%%
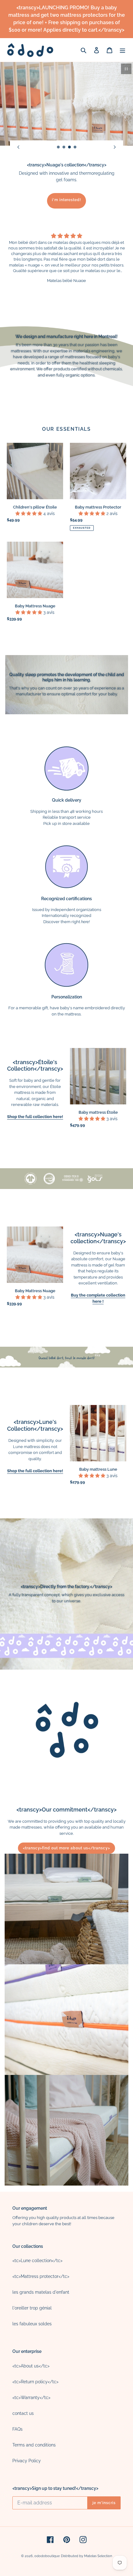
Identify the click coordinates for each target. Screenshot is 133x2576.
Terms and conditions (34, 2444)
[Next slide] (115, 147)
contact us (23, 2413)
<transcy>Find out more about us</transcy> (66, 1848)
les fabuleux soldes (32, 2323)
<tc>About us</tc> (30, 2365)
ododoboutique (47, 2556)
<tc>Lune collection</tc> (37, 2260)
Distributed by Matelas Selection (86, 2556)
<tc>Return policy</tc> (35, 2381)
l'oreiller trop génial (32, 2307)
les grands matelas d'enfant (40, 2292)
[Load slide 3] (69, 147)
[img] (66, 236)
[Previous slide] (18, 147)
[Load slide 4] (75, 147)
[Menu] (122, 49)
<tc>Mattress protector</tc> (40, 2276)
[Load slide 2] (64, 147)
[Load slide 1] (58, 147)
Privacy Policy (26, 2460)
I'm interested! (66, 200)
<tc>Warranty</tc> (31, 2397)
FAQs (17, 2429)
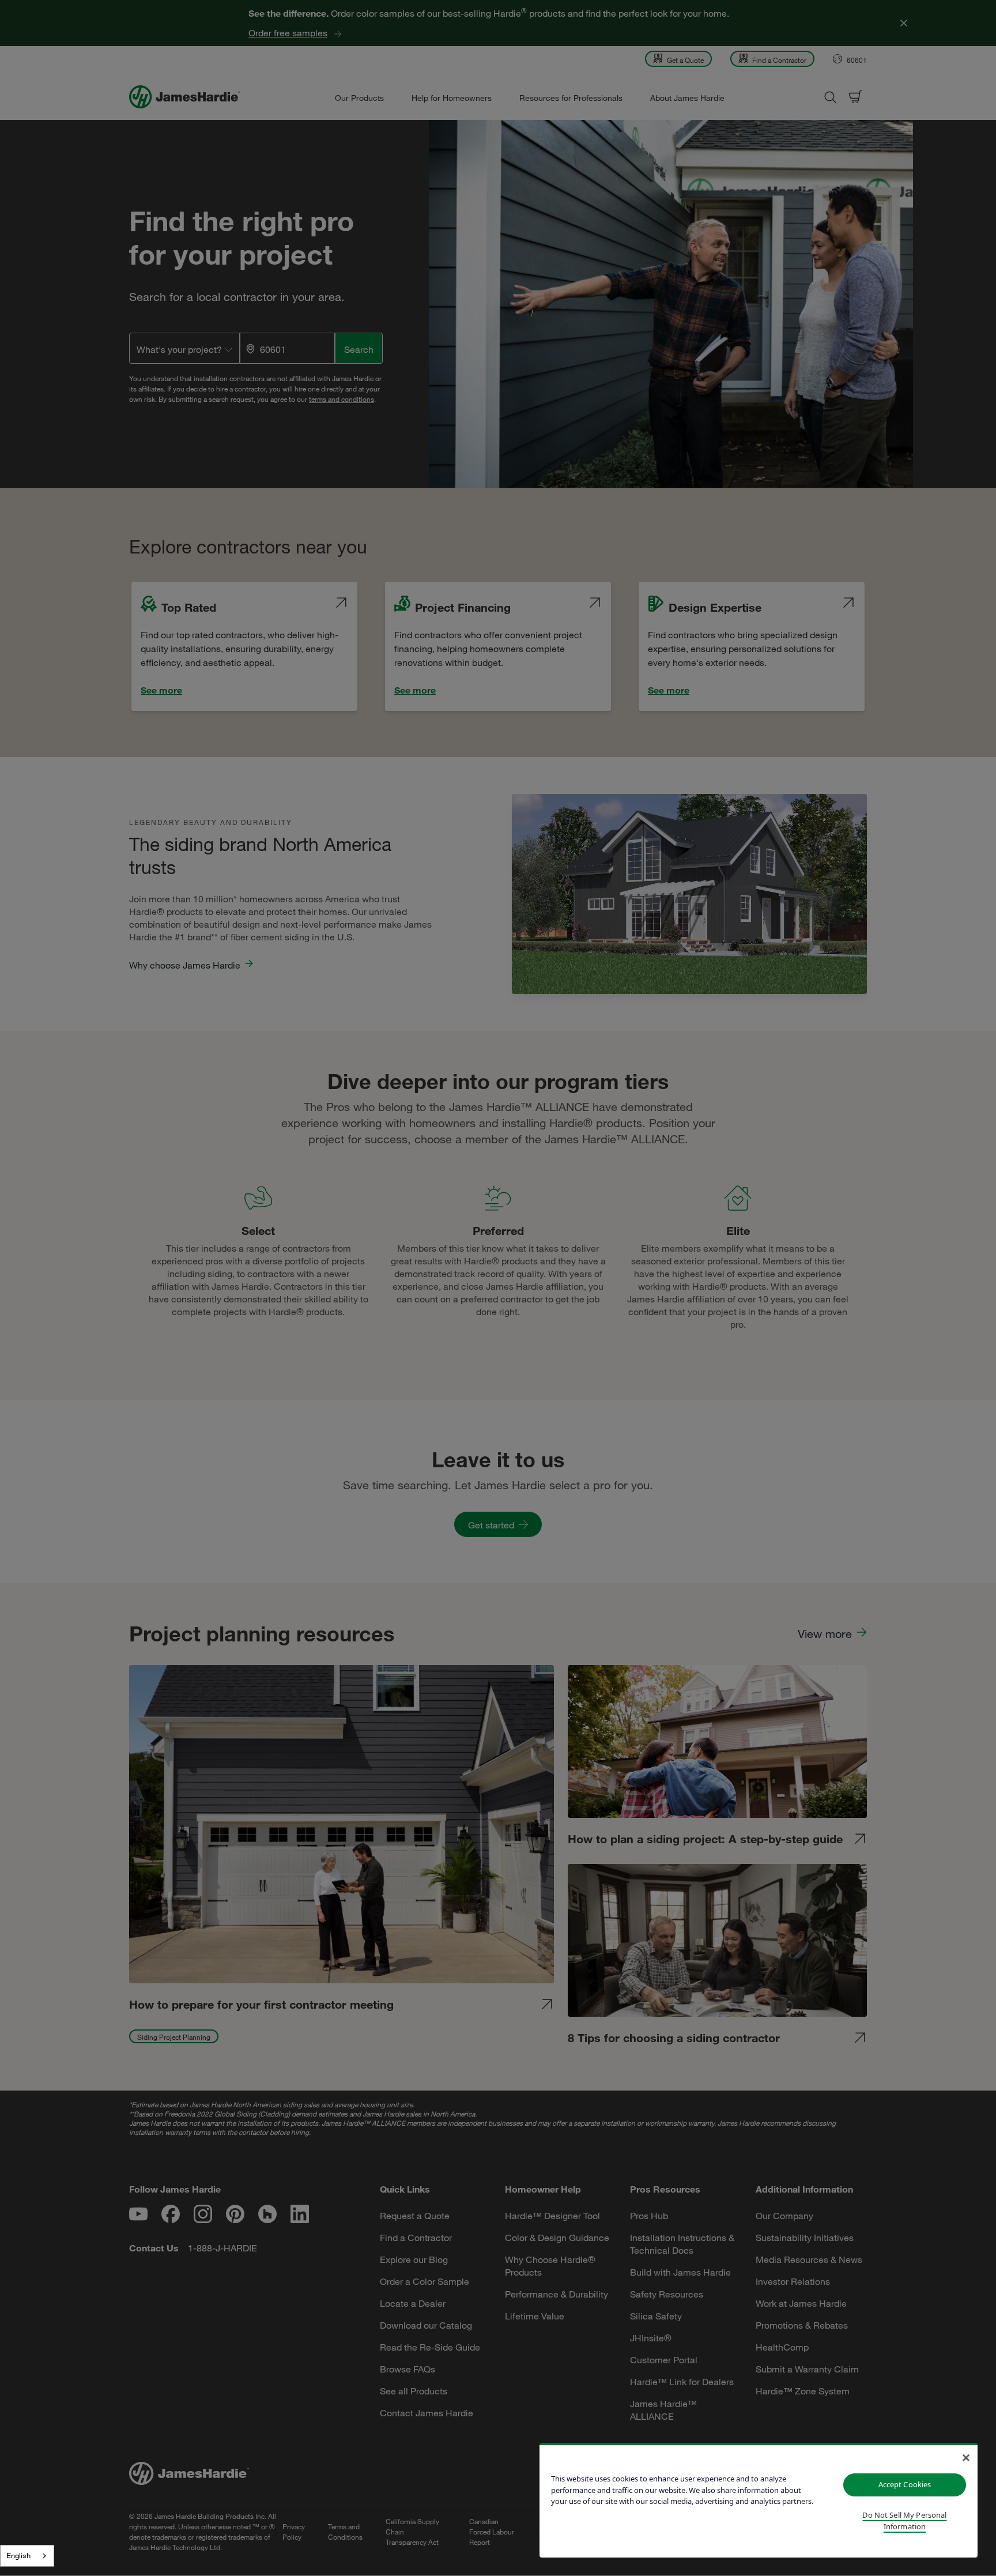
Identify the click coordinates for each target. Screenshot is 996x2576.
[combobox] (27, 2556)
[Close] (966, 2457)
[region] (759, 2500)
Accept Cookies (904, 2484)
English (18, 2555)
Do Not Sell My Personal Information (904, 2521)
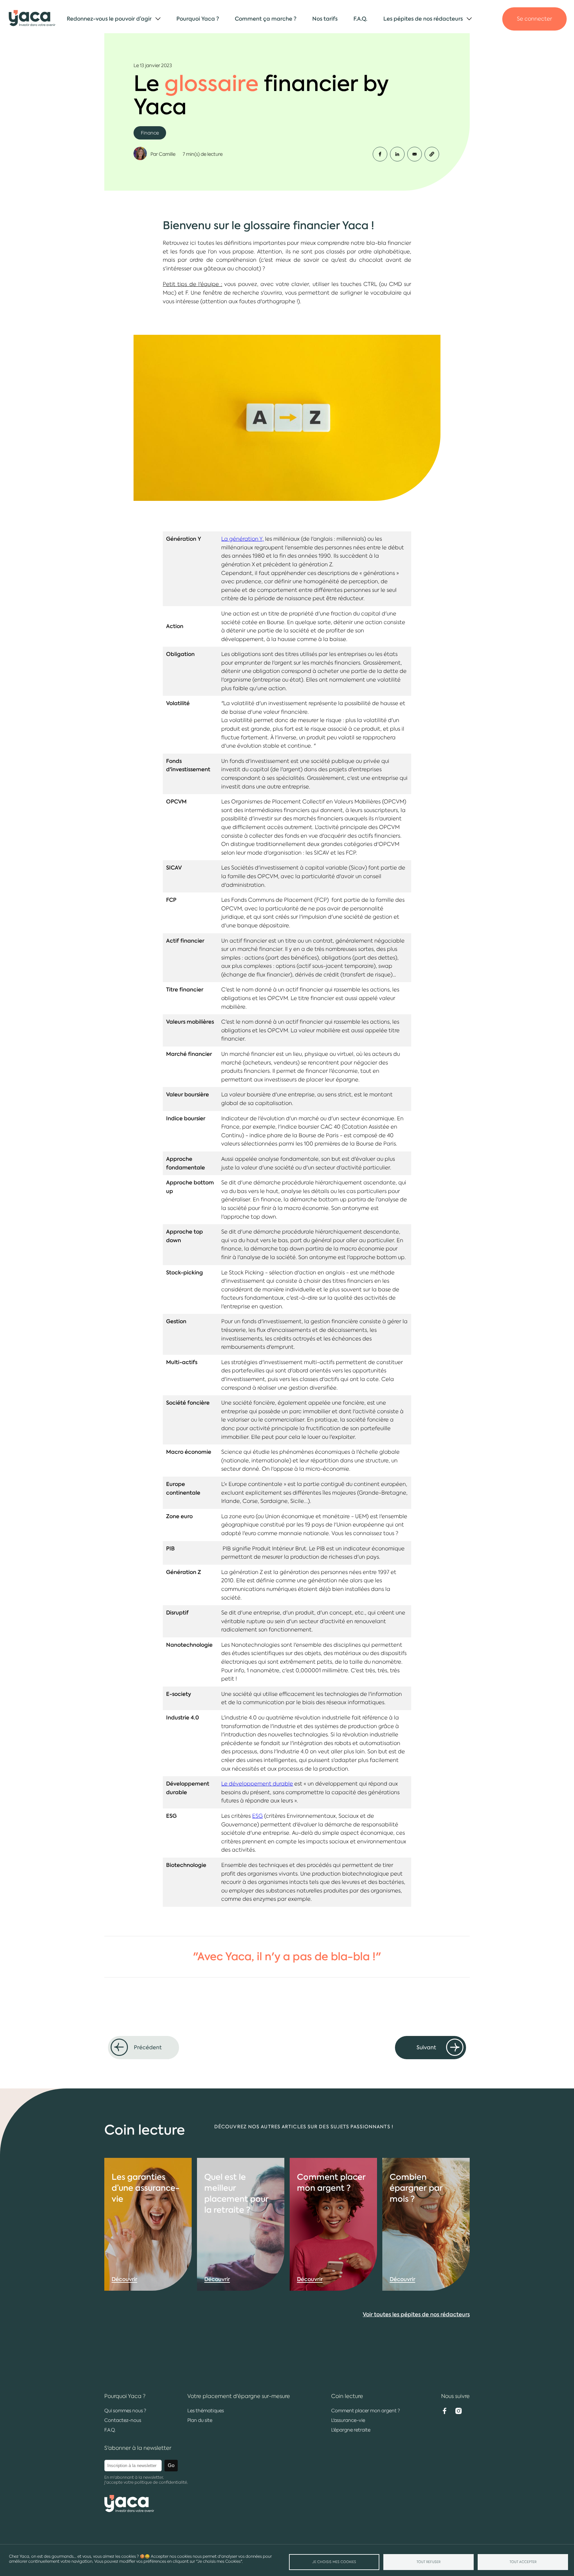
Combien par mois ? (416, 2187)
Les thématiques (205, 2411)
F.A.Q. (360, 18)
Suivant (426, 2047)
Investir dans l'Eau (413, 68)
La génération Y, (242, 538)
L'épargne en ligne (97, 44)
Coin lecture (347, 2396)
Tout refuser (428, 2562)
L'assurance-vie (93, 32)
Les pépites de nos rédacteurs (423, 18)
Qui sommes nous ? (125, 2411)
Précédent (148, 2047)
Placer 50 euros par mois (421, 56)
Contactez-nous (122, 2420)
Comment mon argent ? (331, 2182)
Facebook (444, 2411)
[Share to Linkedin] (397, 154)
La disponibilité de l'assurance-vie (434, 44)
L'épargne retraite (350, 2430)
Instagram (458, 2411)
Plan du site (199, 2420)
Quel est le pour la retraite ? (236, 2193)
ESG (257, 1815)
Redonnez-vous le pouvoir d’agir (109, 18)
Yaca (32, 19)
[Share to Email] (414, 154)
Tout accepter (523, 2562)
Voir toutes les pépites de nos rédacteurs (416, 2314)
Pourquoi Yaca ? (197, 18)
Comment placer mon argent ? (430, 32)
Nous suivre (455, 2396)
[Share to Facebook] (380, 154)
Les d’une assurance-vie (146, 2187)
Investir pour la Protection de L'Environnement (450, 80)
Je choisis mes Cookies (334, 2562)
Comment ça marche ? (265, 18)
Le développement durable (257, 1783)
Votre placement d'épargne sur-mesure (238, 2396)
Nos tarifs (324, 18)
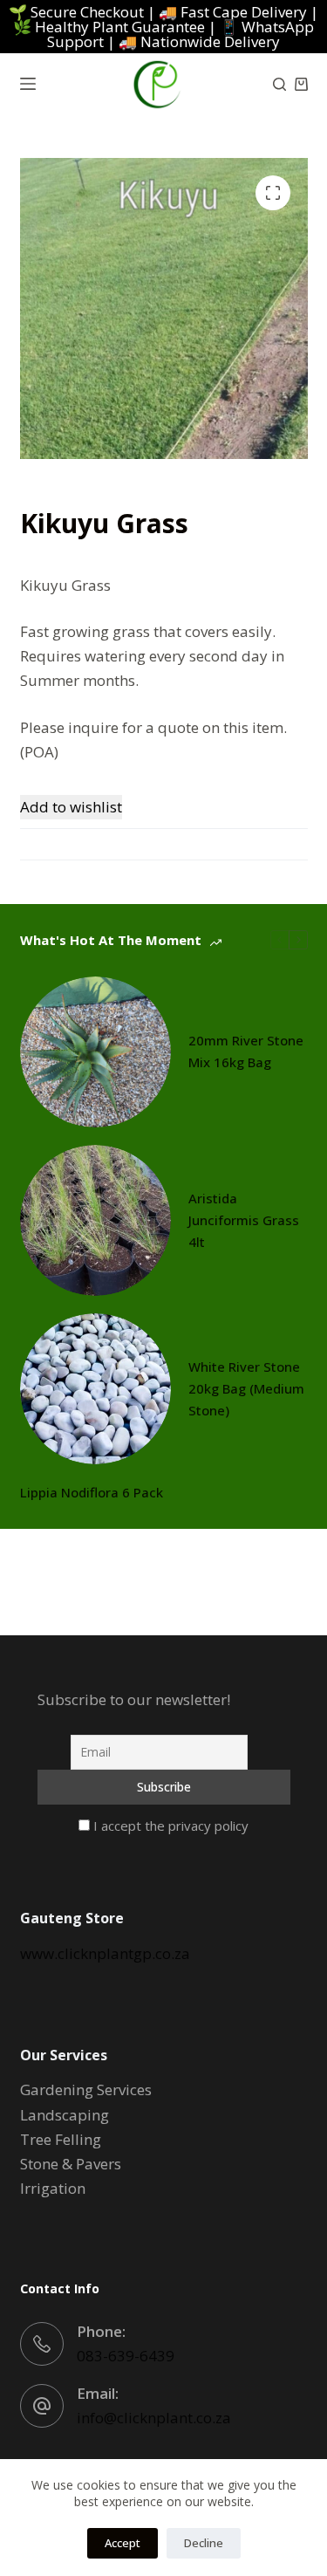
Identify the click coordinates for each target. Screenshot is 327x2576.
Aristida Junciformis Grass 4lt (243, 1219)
%%
HOW TO COMPLETE THIS TASK>
If a line in the listing has "mois" in it, report that line.

ANSWER FOR THE TASK>
Combien par mois ? (416, 2187)
Placer 50 euros par mois (421, 56)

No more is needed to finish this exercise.